[MA-238]
Gerechtigkeit gegen den werdenden Gott
Wenn sich die ganze Geschichte der Cultur vor den Blicken aufthut als ein Gewirr von bösen und edlen, wahren und falschen Vorstellungen und es Einem beim Anblick dieses Wellenschlags fast seekrank zu Muthe wird, so begreift man, was für ein Trost in der Vorstellung eines werdenden Gottes liegt: dieser enthüllt sich immer mehr in den Verwandelungen und Schicksalen der Menschheit, es ist nicht Alles blinde Mechanik, sinn- und zweckloses Durcheinanderspielen von Kräften.
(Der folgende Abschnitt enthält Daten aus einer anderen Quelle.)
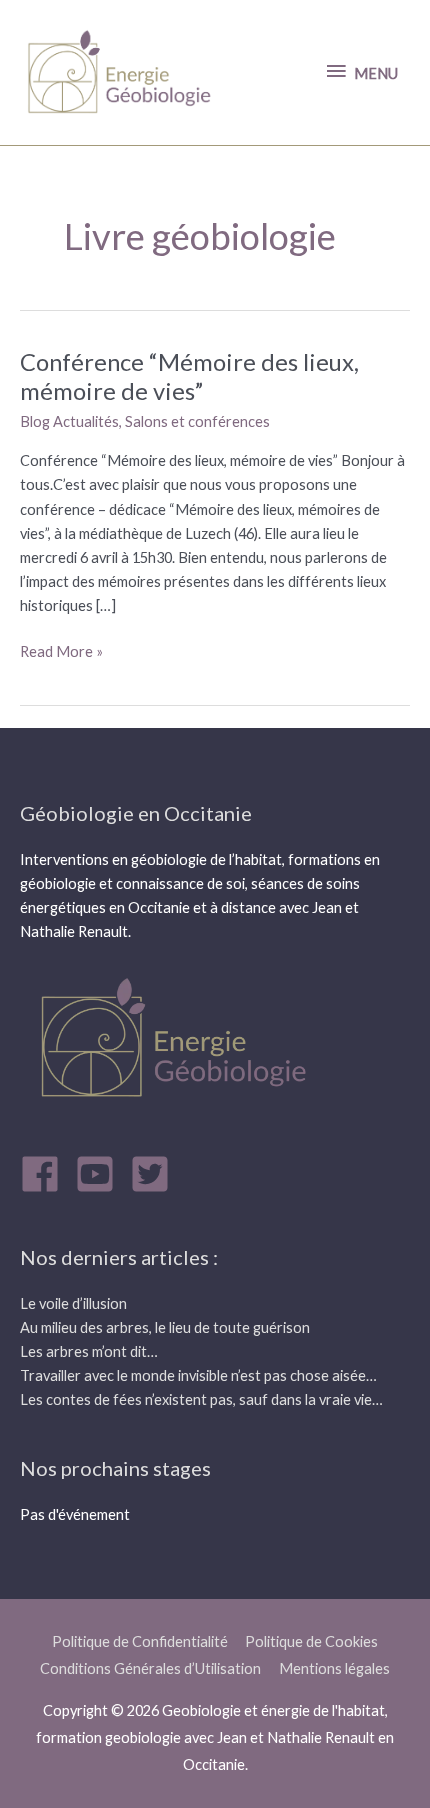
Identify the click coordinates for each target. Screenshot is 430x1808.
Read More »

Die Vergottung des Werdens ist ein metaphysischer Ausblick - gleichsam von einem Leuchtthurm am Meere der Geschichte herab -, an welchem eine allzuviel historisirende Gelehrtengeneration ihren Trost fand; darüber darf man nicht böse werden, so irrthümlich jene Vorstellung auch sein mag. Nur wer, wie Schopenhauer, die Entwickelung leugnet, fühlt auch Nichts von dem Elend dieses historischen Wellenschlags und darf desshalb, weil er von jenem werdenden Gotte und dem Bedürfniss seiner Annahme Nichts weiss, Nichts fühlt, billigerweise seinen Spott auslassen.